At the forefront of the discussions is the colonial experience and the state in which it has negatively impacted us as people of the Caribbean.
In the latest discussions of the leaders of the member countries of CARICOM, it appears that the US has argued that they would provide certain guarantees, one of the most critical being security. The CARICOM Communique at the end of the 50th CARICOM Conference reads in part, the ‘Heads of Government noted that the US remains a valued CARICOM partner and welcomed the commitment to engage with the Region on common issues including energy security, human security, and disaster-preparedness and response’.
Since the CARICOM Conference ended, we have learnt of the agreements reached between some of the members of the regional organisation with the USA to accept ‘third party deportees’ from that country in return for some concessions and assistance. Importantly, in none of the cases mentioned, has there been any indication that the respective governments had or planned to have consultations with their respective populations ahead of the agreements reached.
Importantly, the foregoing discussions of CARICOM nations with the USA relates to the former seeking to preserve relations that they believe will allow them to keep their economic heads above water, more in respect of their own continued governance of their respective countries than anything else.

· · · ·

■ **Aim A**
Answer these from the CARICOM text:
(i) Which CARICOM Conference ended with the quoted communique?
(ii) What did some member countries agree to accept from the USA?
(iii) Which common issues did the US commit to engage the Region on?
■ **Aim B**
Write the next paragraph of the CARICOM text, picking up after its final sentence.
The listing that follows comes from a separate source and has no link to the CARICOM text.

■ **Recorded data**
· · · ·

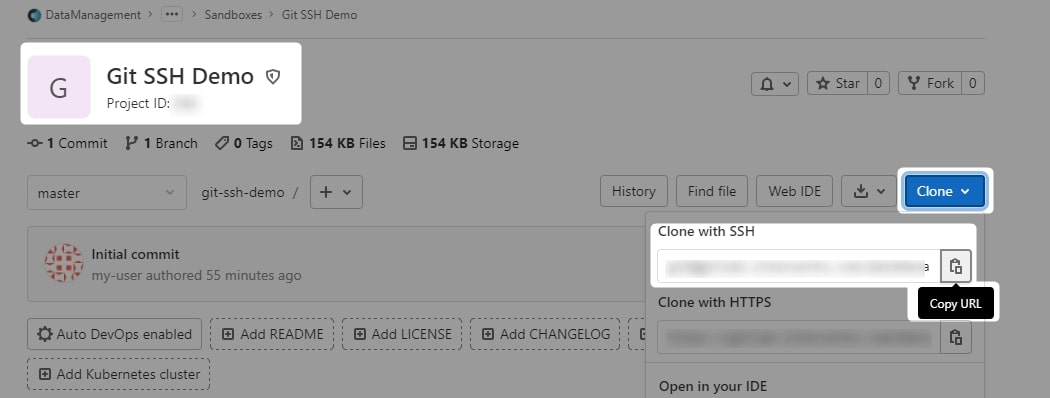Click Add Kubernetes cluster

click(x=119, y=375)
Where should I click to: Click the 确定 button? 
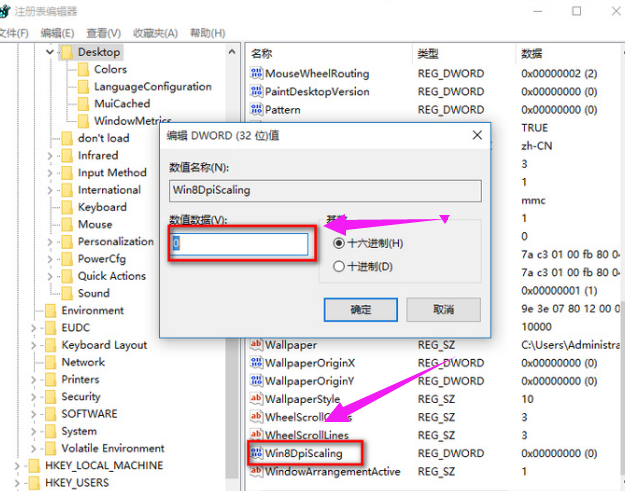(360, 310)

· · · ·

■ **Expected answer A**
(i) The 50th CARICOM Conference.
(ii) 'Third party deportees'.
(iii) Energy security, human security, and disaster-preparedness and response.

■ **Expected answer B**
In the world of sport, the foregoing scenario is very familiar. The Caribbean countries seem convinced that they can only progress to the extent that they surrender themselves to what is perceived to be a more advanced country.
All that we have discussed thus far in the Column is captured rather extensively in Walter Rodney’s epic book, ‘How Europe Underdeveloped Africa’.
Centuries of invasion, colonisation, slavery and exploitation has left an enduring legacy of crass, unrivalled dependency from which we have been unable to extricate ourselves.
Sport in the Caribbean
Colonisation
Prior to the arrival of the colonisers across the Caribbean the indigenous peoples practised sport. Even the most cursory observation of our region reveals an absence of what existed in sport, prior to colonisation. Such is the extent to which colonisation achieved its objective of convincing the peoples they met on arrival that they lack any official civilisation. This translates into a socialisation process aimed at creating a legacy in which the indigenous peoples were determined to be ‘primitive’ in the face of their systematic and systemic exploitation.
The reality was that wherever they encountered civilisation was more advanced, every effort was made to belittle and eventually eliminate it.
We should be reminded that colonisation in the Caribbean, was intended to transform the occupants of the countries under exploitation that nothing their possessed, had any value worth consideration as civilisation. The end result was their decimation.
The slave trade, slavery and later, indentureship, were all intended to create new societies upon the graves of the indigenous peoples. This was achieved with a fair measure of success such that today, where there are successors of the indigenous peoples, we continue the tradition of the colonisers, treating them as primitive and incapable of ever having a civilisation of their own in history.
Caribbean peoples were taught the sports of the colonisers. We were not intended to be good at any of what was being practised beyond serving the colonisers.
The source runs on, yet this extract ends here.